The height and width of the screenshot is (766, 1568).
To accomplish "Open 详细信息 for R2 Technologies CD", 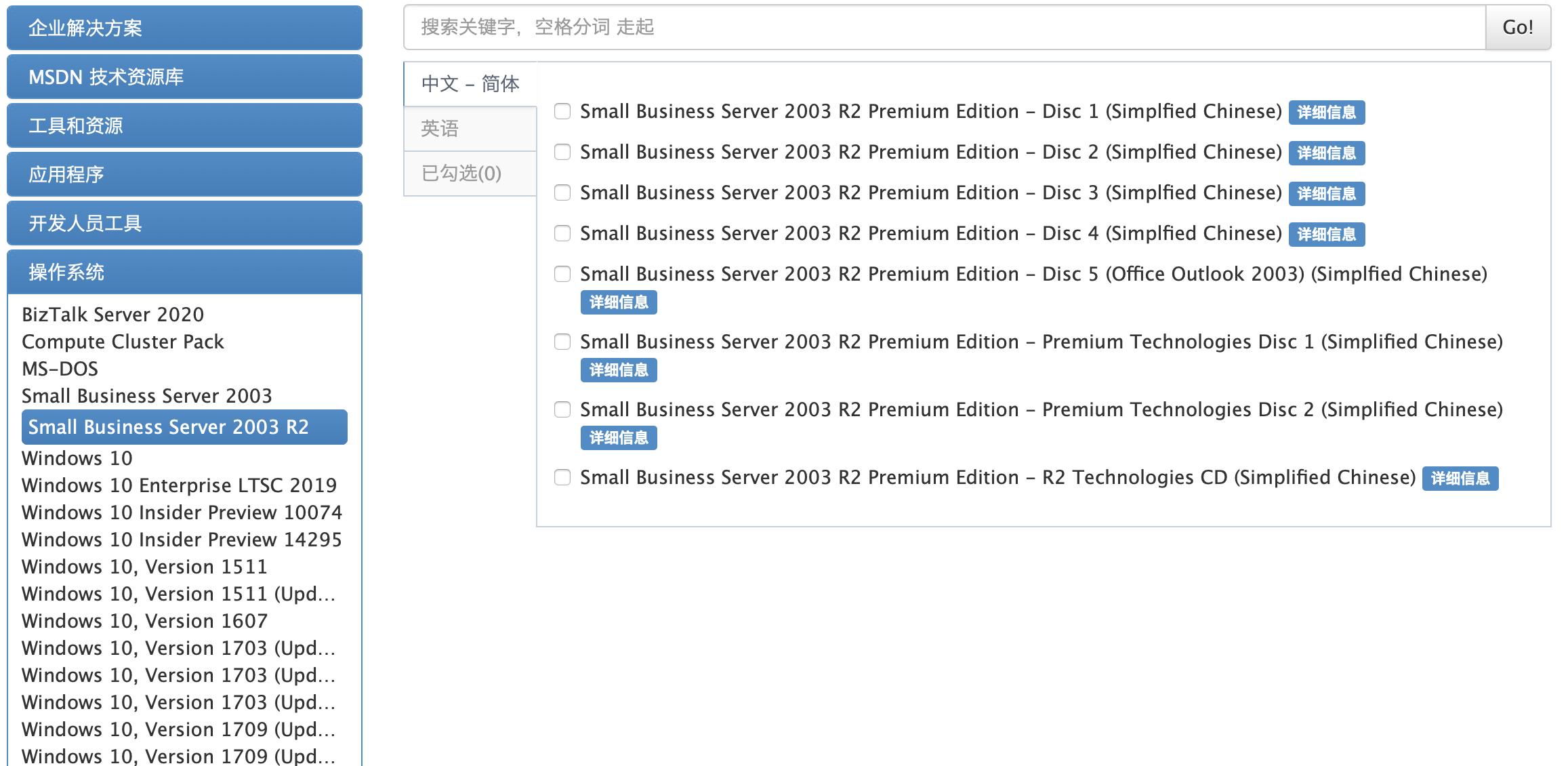I will pyautogui.click(x=1460, y=479).
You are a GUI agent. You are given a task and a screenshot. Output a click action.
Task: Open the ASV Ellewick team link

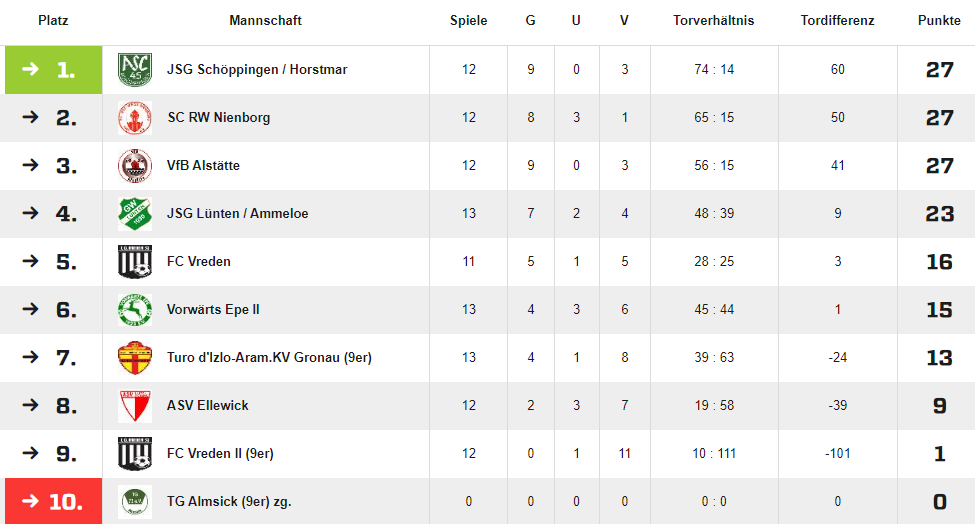[208, 405]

— TASK STATEMENT —
Return each line of the data above that includes the word "screenshot".

— RESULT OF THIS EXERCISE —
The height and width of the screenshot is (766, 1568).
You are a GUI agent. You are given a task and a screenshot. Output a click action.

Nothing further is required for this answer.